As human beings, we find it hard to not discriminate based on outward appearances. The manner of dress of people from other countries sometimes looks “weird” to us, and we conclude that people who dress that way are strange. We encounter someone who is shabbily dressed and in need of some general hygiene, and we wonder why they don’t do something to better their situation. We tend to draw closer to those that appear most similar to us, or else we aspire to be like those that seem to exceed what we have in terms of goods or abilities. If some of these people happen to start attending our church, we are quick to give place to them and pattern ourselves after them.
It is never a good idea to assume that the Lord Jesus Christ distributes faith and the ability to serve Him according to how we look. We may immediately claim that we would never show more respect to someone just because they came to church in a suit and tie instead of blue jeans and a T-shirt, but the truth is that we see one as being more respectful than the other. We are looking on the outward appearance, but God sees the heart.
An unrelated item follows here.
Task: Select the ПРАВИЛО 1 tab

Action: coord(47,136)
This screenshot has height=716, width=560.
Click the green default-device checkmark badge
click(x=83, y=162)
In the same manner, we can find ourselves caught up in those that “seem to be religious (Jas 1:26)” while ignoring the more devout (but less remarkable) servants among us.
When we have respect to one of God’s little children over another based on any outward appearance, whether actual clothing or the air of piety they have clothed themselves with, we show that our thoughts are evil (hurtful, malignant). Our judgment is corrupted because we are being led by the carnal mind instead of the mind of Christ. We are judging according to the flesh and not after the Spirit. We cannot be a respecter of persons and a follower of Jesus at the same time. It takes the grace and power of God to deliver us from our tendencies to discrimination.
The apostle Peter had a wondrous experience in his life to strip him of just such an attitude. We know the story of Peter’s vision, seeing the sheet let down from heaven with all manner of beasts, etc. We know how that God told him to not call common or unclean that which God had cleansed. This experience led Peter to the house of a Gentile named Cornelius, a man that Peter would have had a strong discrimination against. When Peter came to Cornelius’ house and found that group of people there desiring to hear the word of the Living God, Peter was made to declare “Of a truth I perceive that God is no respecter of persons (Act 10:34).”
We read the scripture and we know that the Bible says God is no respecter of persons. We understand that we are taught to not be a respecter of persons. It takes the grace and mercy of God for us to grasp this truth in our hearts. When God brings people into our assembly, instead of looking on the outward appearance, we need to look for Jesus. Our purpose should always be to honor God and not men.
May He bestow upon us the grace to receive all that He brings to our assembly, and without respect of the outward appearance (material or religious), embrace them in the faith of our Lord Jesus Christ according as He has worked in the heart!